The Ardmore Pastoral Centre. Opened Spring 2007.

Prayer placed in foundations of the Pastoral Centre is as follows:

‘God our Father, under these foundations we have placed soil from Bethlehem, water from the river Jordan and olive oil blessed at the Church of the Nativity in Bethlehem. Grant that all we do in building this parish centre and in working at the development of our parish, may be firmly based on our faith in the child of Bethlehem, Jesus Christ your Son, Our Lord. Amen’. (Placed under Hall floor area approaching store door within Pastoral Centre).

 

The Pastoral Centre was built in 2006 when Fr Oliver Crilly was Parish Priest and agreed by the Ardmore Pastoral Council.

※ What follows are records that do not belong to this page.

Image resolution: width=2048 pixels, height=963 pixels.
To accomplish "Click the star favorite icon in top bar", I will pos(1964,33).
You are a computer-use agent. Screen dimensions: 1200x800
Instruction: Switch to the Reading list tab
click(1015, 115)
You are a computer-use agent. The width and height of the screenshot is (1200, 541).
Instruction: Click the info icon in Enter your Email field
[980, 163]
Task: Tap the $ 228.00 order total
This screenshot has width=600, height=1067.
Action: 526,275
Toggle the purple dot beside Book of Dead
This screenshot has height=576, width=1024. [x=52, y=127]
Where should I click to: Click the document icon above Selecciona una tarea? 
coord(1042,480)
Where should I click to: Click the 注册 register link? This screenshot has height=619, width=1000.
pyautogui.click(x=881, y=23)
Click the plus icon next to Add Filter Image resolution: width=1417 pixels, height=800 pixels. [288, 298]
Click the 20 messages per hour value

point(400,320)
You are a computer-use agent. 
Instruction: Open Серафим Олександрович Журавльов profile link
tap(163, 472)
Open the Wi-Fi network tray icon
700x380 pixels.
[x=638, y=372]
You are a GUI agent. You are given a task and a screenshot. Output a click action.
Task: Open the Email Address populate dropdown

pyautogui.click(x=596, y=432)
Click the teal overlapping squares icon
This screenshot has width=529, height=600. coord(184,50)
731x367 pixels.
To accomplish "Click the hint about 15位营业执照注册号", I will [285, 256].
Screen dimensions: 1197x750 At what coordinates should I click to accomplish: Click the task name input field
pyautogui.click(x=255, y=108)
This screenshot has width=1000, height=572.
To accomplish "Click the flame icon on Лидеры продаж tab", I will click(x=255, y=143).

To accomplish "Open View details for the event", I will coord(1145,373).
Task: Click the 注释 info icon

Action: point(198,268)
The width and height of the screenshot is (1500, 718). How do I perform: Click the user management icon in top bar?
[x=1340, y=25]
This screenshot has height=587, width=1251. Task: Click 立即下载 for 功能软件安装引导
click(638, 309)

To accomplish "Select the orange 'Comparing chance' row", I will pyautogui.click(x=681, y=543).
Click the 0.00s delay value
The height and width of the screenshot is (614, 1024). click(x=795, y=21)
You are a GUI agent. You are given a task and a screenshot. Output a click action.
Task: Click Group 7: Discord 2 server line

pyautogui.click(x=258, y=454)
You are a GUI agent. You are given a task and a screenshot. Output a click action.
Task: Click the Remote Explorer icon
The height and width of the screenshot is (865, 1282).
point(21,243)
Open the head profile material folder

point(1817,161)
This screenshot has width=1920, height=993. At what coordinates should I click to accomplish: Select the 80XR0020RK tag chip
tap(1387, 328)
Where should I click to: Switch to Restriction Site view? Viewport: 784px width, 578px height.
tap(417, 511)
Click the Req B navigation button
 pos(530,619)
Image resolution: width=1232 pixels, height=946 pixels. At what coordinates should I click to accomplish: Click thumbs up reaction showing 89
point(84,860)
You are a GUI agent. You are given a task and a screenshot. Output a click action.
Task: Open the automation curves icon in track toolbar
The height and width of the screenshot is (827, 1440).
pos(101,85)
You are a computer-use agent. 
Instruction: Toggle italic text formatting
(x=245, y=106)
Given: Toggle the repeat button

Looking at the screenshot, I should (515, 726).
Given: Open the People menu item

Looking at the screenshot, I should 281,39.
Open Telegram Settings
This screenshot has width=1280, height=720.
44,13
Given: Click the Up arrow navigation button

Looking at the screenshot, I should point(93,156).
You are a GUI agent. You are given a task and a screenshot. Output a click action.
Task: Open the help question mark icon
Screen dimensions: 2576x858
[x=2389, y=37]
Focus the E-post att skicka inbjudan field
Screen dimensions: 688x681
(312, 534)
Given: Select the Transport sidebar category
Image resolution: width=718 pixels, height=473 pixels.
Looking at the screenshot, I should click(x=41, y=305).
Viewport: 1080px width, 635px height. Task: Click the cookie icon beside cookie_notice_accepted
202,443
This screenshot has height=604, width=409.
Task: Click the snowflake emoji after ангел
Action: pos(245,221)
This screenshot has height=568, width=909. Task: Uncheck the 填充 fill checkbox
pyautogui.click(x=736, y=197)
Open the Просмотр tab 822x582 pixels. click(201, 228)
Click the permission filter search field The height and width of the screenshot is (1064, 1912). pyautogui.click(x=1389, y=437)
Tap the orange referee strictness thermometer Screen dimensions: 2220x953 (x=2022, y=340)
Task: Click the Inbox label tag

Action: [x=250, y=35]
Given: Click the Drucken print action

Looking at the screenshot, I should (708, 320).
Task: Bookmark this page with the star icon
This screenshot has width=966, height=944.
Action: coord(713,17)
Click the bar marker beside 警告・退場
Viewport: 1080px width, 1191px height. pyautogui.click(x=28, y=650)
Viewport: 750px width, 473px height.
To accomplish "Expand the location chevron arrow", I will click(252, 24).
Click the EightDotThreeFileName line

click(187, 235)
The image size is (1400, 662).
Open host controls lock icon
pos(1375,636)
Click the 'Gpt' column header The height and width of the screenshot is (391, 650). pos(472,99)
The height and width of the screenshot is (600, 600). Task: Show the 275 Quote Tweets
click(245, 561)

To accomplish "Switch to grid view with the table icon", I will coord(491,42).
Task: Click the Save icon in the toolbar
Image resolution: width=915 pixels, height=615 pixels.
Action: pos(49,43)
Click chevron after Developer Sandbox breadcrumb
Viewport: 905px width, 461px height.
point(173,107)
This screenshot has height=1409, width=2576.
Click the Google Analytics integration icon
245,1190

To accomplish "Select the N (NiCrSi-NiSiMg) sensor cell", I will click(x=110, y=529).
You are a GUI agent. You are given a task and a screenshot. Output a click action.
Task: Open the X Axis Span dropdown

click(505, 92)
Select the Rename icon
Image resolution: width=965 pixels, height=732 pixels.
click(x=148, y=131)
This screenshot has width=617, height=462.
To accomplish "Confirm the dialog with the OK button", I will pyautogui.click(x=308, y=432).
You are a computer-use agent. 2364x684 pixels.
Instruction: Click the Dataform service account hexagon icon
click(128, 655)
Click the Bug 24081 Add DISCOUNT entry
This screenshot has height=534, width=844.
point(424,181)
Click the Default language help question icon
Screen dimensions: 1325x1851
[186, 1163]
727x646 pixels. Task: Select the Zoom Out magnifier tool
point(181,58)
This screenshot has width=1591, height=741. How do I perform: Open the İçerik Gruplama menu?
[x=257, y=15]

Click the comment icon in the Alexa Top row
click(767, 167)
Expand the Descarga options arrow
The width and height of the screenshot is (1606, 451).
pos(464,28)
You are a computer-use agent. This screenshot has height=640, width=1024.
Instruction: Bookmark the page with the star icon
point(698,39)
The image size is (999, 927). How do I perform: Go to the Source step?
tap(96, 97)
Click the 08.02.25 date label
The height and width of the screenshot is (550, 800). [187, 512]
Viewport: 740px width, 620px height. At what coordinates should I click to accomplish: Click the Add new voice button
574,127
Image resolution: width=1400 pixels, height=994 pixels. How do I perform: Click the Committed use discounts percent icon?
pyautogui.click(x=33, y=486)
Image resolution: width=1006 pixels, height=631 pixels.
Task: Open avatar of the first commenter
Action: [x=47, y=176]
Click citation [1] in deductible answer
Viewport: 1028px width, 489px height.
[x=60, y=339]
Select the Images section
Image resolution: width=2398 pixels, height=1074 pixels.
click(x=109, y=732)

Architect: Sean McLaughlin Ardmore.

Builder: Conway Builders.

The Centre is used for many purposes. In 2015 it has been used for: morning teas after 10am weekday Mass and after Sunday Mass once a month: Derry Diocesan ACCORD Pre-Marriage Courses, Indoor Bowls, Pastoral Council Meetings, Being and Building Parish Faith Community Meetings, Marriage and Family Life Meetings, Derry Diocesan Pioneer Meetings, Pre Parish Sacramental Meetings for First Communion and Confirmation sacraments. Prayer Guidance Courses, St Joseph’s Young Priests Society Meetings, Derry Diocesan Safeguarding Meetings, Supper Dances, Parish Volunteer Night, Ceili Dancing, Set Dancing, Family gatherings, Kerala Evenings, Extra Ordinary Ministers of the Eucharist Talks and Reflections Evenings, Lay Readers Talks and Reflections Evenings, Derry Diocesan Marian Movement Meetings. G.A.A. Meetings. It is also used for other functions and meetings in previous years too.

Bridie Wilson from the Bleach Green created the signature embroidery for the Pastoral Centre with blessed signature of St John Paul engraved 27/7/03 as well as laterly Parishioners and friends names embroidered on it. The £5 donation from each went to the Building Fund.